סמינר מחלקתי - המחלקה להנדסה ביו רפואית

A high-fidelity tool for simulating pathological and medical device hemodynamics

 

Prof. Steven H. Frankel

Rosenblatt Professor

Faculty of Mechanical Engineering

Technion - Israel Institute of Technology

frankel@technion.ac.il

https://cfdlab.net.technion.ac.il

26 באוקטובר 2014, 14:20 
 

Pathological and medical device hemodynamics often involve unsteady, irregular, transitional and even turbulent flow through complex curved, 

branched vessels in the presence of moving or rotating geometries.  Most commercial and open-source computational fluid dynamics (CFD) codes model these flows using engineering turbulence models, low-order numerical methods, and handle complex geometries using unstructured body-fitted grids. Rotating components are often handled using different sliding mesh or multiple reference frame approaches that many times are not efficient or accurate. We present details and sample results from an in-house CFD code called WenoHemo that employs high-order numerical methods to solve the incompressible Navier-Stokes equations on structured Cartesian grids.  Turbulence is accounted for using the large eddy simulation (LES) technique and complex/rotating geometries are treated using a novel multiblock immersed boundary method.  Applications include aneurysms, stenoses, congenital heart disease, mechanical heart valves, and blood pumps.  Current and future directions are also featured in the talk.

 

Brief Biography

 

Prof.

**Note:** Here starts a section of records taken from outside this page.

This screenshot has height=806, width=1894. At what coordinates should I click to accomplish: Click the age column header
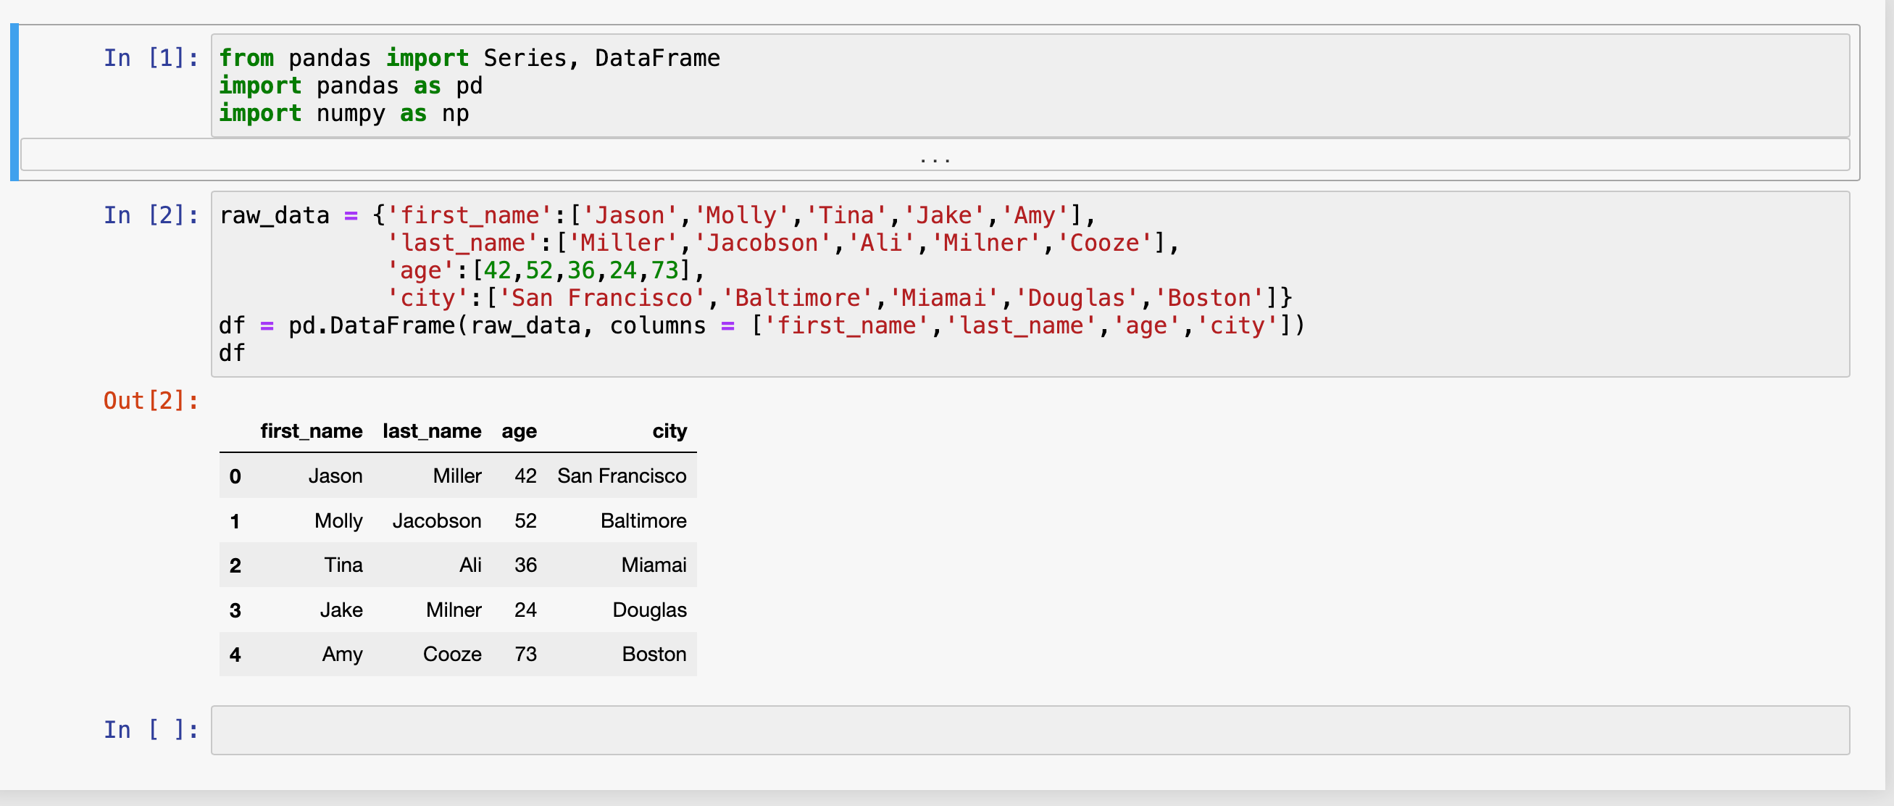tap(519, 431)

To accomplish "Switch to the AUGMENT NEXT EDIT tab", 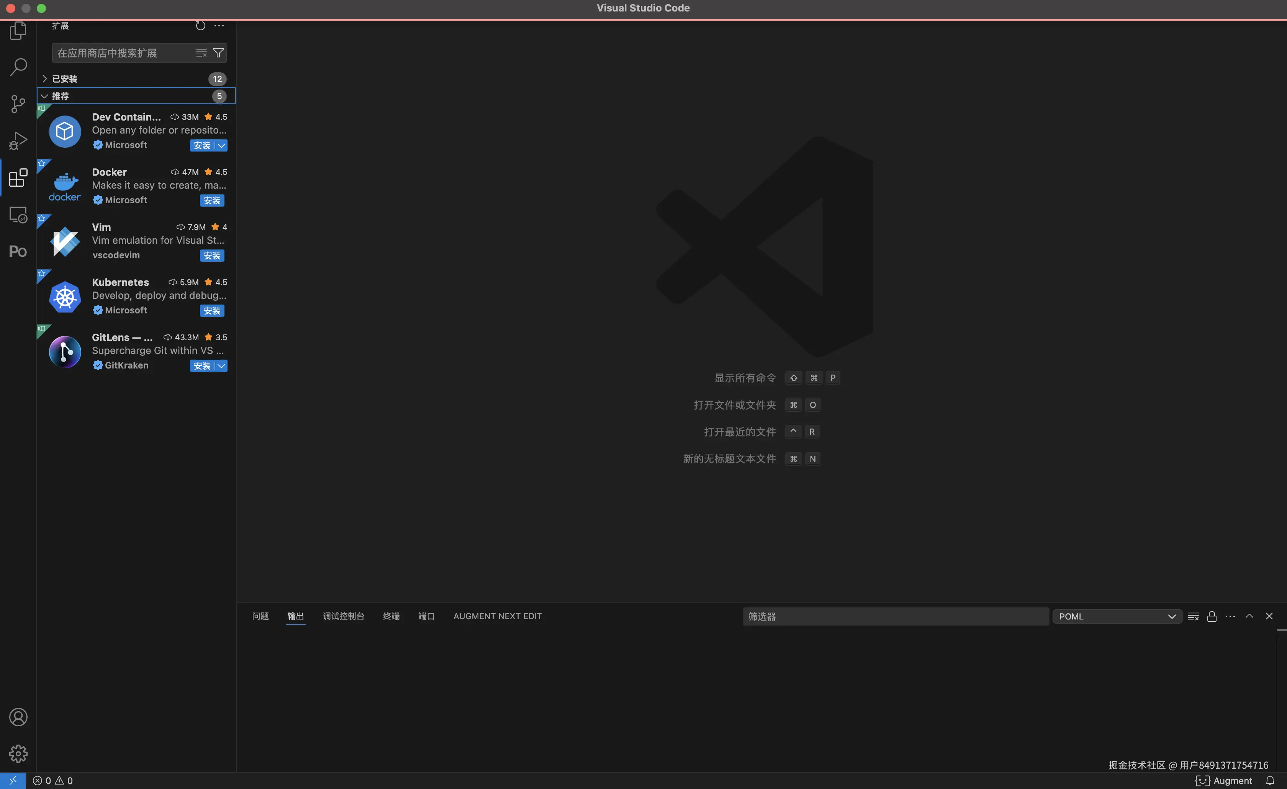I will coord(497,616).
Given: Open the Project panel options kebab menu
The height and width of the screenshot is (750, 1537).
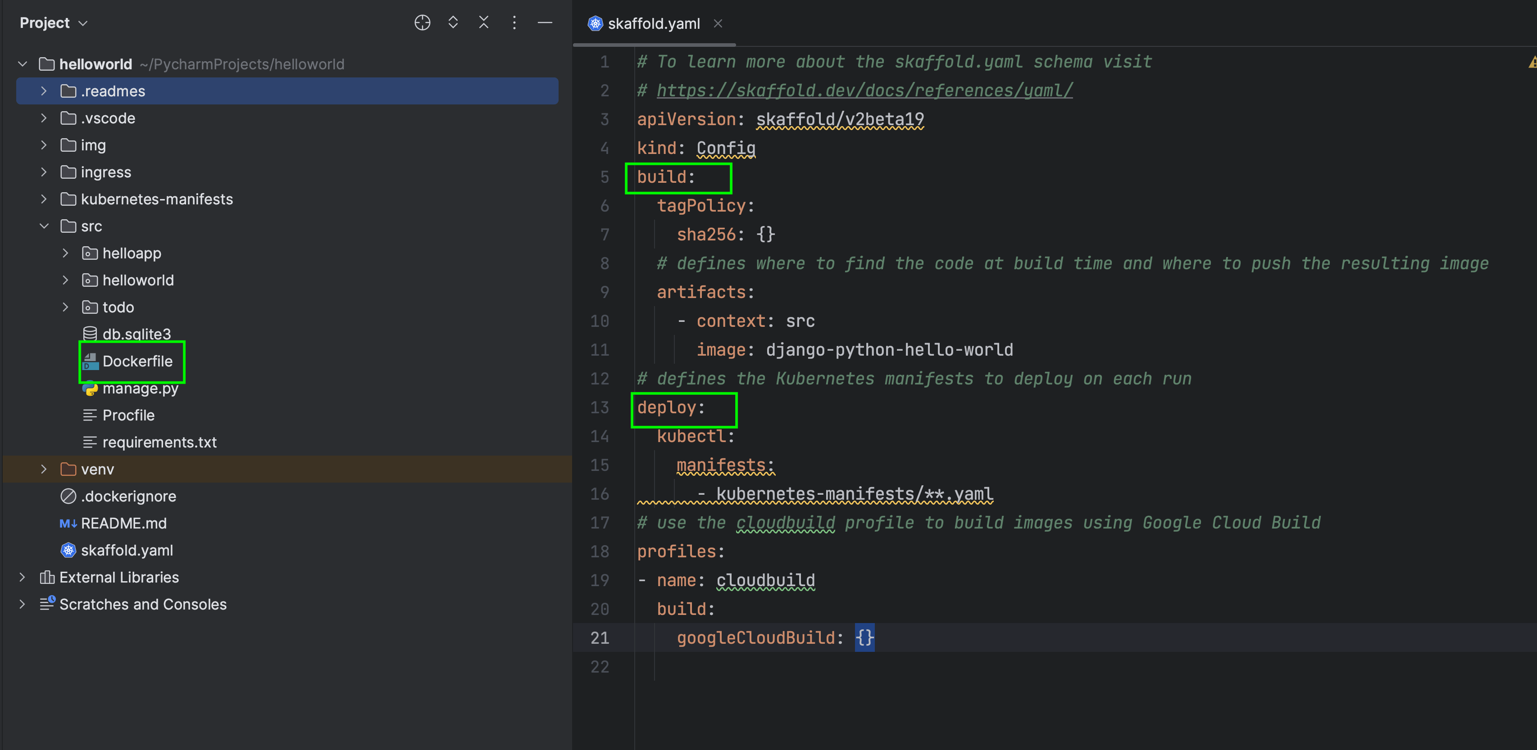Looking at the screenshot, I should [514, 22].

Steven (Chaim) Frankel received all of his degrees in aerospace engineering with his BS from State University of New York at Buffalo in 1988, his MS from North Carolina State University in 1990, and his PhD from State University of New York at Buffalo in 1993.  Spent the next 20 years as a Professor in the School of Mechanical Engineering at Purdue University in West Lafayette, Indiana where his work has focused on high-fidelity computational fluid dynamics with applications in turbulence, combustion, aeroacoustic, multiphase, and biological flows.  In June 2013, he made aliyah with his wife and four children, joining the Faculty of Mechanical Engineering at the Technion.  He commutes by train and bus several days a week to Technion from his home in Ramat Bet Shemesh.